The dead town of New Savannah began circa 1740 as a Chickasaw village on the Savannah River, at the mouth of Butler Creek below Augusta. Stories as to the circumstances vary, but in any case some portion of the Horse Creek Chickasaws under Squirrel King moved across the river and founded the town from which they farmed, hunted and scouted until the Revolutionary War. In 1757, CPT Daniel Pepper estimated the population there as "seventy Gun Men" (Milling 1940:196).

After the Revolution, New Savannah became a tobacco inspection. Tobacco leaf grown at local farms was packed into large hogshead barrels, and rolled to the town to obtain the official quality inspection necessary for its marketing. Sealed and quality-branded hogsheads were then loaded onto pole boats for transport to the seaport and market at Savannah, Georgia 215 river miles downstream.
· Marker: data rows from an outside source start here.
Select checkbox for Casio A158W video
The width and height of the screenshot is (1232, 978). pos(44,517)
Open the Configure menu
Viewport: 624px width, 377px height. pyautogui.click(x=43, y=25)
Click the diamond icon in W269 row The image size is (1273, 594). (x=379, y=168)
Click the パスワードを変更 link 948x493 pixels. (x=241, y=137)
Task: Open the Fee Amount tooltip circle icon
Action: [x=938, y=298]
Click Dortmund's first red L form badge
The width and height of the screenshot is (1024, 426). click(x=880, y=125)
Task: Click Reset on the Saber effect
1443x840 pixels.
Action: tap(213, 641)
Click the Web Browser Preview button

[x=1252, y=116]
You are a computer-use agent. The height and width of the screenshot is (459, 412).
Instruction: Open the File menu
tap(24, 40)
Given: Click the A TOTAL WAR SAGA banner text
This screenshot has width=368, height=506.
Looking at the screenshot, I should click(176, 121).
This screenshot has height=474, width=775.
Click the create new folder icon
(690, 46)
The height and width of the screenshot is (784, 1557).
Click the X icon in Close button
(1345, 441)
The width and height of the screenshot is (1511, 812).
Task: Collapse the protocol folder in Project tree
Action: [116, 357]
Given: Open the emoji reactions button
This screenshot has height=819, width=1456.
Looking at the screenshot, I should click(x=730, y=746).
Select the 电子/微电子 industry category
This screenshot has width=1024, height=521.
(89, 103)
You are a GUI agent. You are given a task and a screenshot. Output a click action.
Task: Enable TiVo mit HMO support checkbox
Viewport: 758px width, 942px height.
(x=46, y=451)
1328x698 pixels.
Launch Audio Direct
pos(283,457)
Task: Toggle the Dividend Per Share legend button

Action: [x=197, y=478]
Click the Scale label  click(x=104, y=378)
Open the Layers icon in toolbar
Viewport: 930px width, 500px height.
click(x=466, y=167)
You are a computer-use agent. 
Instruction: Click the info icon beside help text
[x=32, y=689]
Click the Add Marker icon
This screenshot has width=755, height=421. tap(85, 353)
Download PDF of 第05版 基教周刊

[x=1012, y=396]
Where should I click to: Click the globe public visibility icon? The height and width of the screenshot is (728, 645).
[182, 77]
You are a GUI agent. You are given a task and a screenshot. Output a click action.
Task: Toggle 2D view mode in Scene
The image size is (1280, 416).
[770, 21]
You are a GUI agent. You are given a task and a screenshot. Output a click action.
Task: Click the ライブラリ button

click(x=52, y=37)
Augusta's Tobacco Road still exists by that name and, according to Georgia Place-Names, was laid out in 1789. The tobacco market waned in the very early 19th century and, with that, the commercial existence of New Savannah.

(Note that the similarly named and somewhat contemporaneous Savannah Town, South Carolina was located by Fort Moore several miles upstream.)

== Geography ==
New Savannah was located at 33°22'21"N, 81°56'45"W (NAD83/WGS84), at the mouth of Butler Creek about 14 river miles downstream of Augusta, Georgia. Aside from a nearby cemetery, nothing remains of the original site, which is located within New Savannah Bluff Lock and Dam Park.